Overview

Study of Sequential GSK3228836 and Peginterferon Treatment in Participants With Chronic Hepatitis B (CHB)

Status:
Active, not recruiting

Trial end date:
2023-02-17

Target enrollment:
0

Participant gender:
All

Summary

This study is intended to evaluate if 12 or 24 weeks of treatment with GSK3228836 followed by up to 24 weeks of pegylated interferon (PegIFN) can increase the rate of hepatitis B virus surface antigen (HBsAg) loss in participants on stable nucleos(t)ide analogue (NA) therapy, and whether virologic response can be sustained once PegIFN treatment is discontinued.
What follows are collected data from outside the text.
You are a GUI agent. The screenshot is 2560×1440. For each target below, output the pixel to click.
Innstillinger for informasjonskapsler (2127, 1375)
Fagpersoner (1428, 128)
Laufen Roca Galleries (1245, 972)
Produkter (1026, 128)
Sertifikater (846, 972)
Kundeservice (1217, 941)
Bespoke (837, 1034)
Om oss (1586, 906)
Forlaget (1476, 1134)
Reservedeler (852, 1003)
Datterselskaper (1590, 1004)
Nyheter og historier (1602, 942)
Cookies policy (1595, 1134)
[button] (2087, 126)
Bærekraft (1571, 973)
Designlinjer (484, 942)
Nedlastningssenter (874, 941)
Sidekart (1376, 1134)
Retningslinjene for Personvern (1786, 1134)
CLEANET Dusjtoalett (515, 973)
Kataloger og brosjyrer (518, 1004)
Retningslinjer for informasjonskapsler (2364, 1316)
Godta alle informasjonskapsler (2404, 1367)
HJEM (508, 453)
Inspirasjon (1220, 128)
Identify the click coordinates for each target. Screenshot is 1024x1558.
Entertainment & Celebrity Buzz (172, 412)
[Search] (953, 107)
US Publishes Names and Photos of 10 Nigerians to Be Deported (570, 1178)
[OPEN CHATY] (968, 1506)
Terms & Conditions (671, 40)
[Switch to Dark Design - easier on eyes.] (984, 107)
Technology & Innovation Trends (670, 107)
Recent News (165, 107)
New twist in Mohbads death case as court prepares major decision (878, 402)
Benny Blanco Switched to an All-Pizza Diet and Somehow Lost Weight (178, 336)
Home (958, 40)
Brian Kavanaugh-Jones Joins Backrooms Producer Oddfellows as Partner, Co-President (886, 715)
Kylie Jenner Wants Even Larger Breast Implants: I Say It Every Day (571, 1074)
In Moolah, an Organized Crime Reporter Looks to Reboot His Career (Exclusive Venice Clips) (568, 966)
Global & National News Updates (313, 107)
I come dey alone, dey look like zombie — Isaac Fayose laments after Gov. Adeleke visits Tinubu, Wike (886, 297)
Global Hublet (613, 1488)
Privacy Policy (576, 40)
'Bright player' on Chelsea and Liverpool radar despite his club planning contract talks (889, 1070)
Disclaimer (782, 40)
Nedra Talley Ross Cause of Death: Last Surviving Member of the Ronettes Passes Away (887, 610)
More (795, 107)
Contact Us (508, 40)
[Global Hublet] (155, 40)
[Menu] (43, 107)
Participants will be randomized to receive GSK3228836 for 12 or 24 weeks followed by up to 24 weeks of PegIFN.

Phase:

Phase 2

Accepts Healthy Volunteers?

Details

Lead Sponsor:

GlaxoSmithKline

Criteria

Inclusion Criteria:

- 18 to 75 years of age at the time of signing the informed consent.

- Participants who are eligible to be treated with PegIFN.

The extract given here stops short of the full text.